E o §2º garante prioridade:
"Os débitos de natureza alimentícia cujos titulares, originários ou por sucessão hereditária, tenham 60 (sessenta) anos de idade, ou sejam portadores de doença grave [...] serão pagos com preferência sobre todos os demais débitos."
Essa proteção constitucional reforça o argumento de que créditos previdenciários merecem tratamento especial — e que a cessão pode comprometer essa proteção.
Erros Comuns Que Geram Arrependimento
Erro 1: Assinar contrato sem homologação judicial
O art. 286 do Código Civil e a jurisprudência exigem que a cessão seja comunicada ao devedor (Fazenda Pública) e, idealmente, homologada pelo juízo. Contratos "de gaveta" são facilmente anulados.
Erro 2: Aceitar deságio excessivo
Algumas empresas oferecem apenas 50% do valor. Se o precatório está próximo do pagamento, esse deságio é abusivo. O art. 51, IV do CDC prevê nulidade de cláusulas abusivas.
Erro 3: Não guardar documentação
Se precisar discutir a cessão judicialmente, você precisa de: contrato original, comprovante de pagamento, extrato do precatório, comunicação ao juízo.
Erro 4: Confundir precatório com benefício mensal
O benefício mensal (aposentadoria, pensão) é absolutamente impenhorável e inalienável (art. 114, Lei 8.213/91). O precatório é o crédito judicial dos atrasados — e é sobre este que recai a controvérsia.
Erro 5: Achar que a decisão do STJ não afeta contratos antigos
Se o STJ fixar tese de nulidade, todos os contratos podem ser questionados, inclusive os firmados anos atrás. A nulidade é retroativa (art. 169 do Código Civil: "O negócio jurídico nulo não é suscetível de confirmação, nem convalesce pelo decurso do tempo").

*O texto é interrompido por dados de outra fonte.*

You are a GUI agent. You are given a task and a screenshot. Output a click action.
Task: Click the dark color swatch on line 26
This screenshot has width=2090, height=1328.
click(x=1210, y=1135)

Cenários Possíveis Após a Decisão do STJ
| Decisão do STJ | Consequência para quem vendeu | Consequência para quem vai vender |
|---|---|---|
| Cessão é válida | Contrato mantido; você recebeu menos mas legalmente | Pode vender, mas com deságio |
| Cessão é nula | Contrato anulado; pode recuperar precatório (mas pode ter que devolver $) | Não pode vender; deve esperar pagamento |
| Validade parcial | Depende do caso; homologação judicial pode salvar | Só com autorização judicial expressa |
Perguntas Frequentes
Precatório previdenciário pode ser vendido em 2026?
Tecnicamente, a cessão de créditos é permitida pelo art. 286 do Código Civil. Porém, o art. 114 da Lei 8.213/91 veda a cessão de benefícios previdenciários. O STJ vai definir se essa vedação se estende aos precatórios. Até lá, a situação é de insegurança jurídica.
Se eu vendi, posso recuperar meu precatório?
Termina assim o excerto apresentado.